The Bruins drafted the following players at the 2013 NHL entry draft, in Newark, New Jersey, on June 30, 2013.

| Round | # | Player | Pos | Nationality | College/Junior/Club team (League) |
|---|---|---|---|---|---|
| 2 | 60 | Linus Arnesson | Defence | Sweden | Djurgardens IF (HockeyAllsvenskan) |
| 3 | 90 | Peter Cehlarik | Left wing | Slovakia | Lulea HF (SHL) |
| 4 | 120 | Ryan Fitzgerald | Center | United States | Valley Jr.

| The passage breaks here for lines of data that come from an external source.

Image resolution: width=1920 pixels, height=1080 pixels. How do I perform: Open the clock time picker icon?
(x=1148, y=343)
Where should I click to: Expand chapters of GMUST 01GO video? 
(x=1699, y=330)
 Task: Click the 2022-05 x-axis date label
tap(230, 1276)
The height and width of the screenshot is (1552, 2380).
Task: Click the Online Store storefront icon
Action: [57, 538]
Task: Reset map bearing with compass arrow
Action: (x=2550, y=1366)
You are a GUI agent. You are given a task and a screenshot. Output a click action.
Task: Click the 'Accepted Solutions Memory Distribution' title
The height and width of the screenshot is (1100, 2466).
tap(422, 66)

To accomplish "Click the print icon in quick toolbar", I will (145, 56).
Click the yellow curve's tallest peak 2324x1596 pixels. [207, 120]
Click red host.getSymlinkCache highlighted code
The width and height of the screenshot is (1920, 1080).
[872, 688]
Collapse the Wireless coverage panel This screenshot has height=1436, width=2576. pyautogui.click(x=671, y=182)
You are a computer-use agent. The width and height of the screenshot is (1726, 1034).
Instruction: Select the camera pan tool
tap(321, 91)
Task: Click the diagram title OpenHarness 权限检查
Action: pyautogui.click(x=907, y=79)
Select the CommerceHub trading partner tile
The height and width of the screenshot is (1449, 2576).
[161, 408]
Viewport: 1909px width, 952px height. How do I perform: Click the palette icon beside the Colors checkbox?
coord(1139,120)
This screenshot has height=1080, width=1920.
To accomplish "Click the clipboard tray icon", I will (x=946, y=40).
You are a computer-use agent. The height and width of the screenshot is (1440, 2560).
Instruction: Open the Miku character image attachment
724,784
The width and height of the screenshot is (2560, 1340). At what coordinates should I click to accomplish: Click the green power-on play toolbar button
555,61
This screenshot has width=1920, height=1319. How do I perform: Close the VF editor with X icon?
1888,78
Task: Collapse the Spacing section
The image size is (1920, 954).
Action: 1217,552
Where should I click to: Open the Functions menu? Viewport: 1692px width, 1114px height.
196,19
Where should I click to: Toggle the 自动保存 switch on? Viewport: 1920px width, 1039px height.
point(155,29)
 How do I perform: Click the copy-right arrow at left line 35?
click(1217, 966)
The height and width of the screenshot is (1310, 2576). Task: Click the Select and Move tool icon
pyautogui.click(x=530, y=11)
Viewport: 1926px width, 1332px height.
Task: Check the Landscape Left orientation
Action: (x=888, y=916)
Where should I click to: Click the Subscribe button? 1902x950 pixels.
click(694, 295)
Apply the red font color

Warriors (EJHL) |
| 5 | 150 | Wiley Sherman | Defence | United States | Hotchkiss School (USHS) |
| 6 | 180 | Anton Blidh | Left wing | Sweden | Frolunda J20 (J20 SuperElit) |
| 7 | 210 | Mitchell Dempsey | Left wing | Canada | Sault Ste. Marie Greyhounds (OHL) |

- Draft notes
- Boston's first-round pick went to the Dallas Stars, as the result of a trade on April 2, 2013 that sent Jaromir Jagr to Boston, in exchange for Lane MacDermid, Cody Payne, and this pick.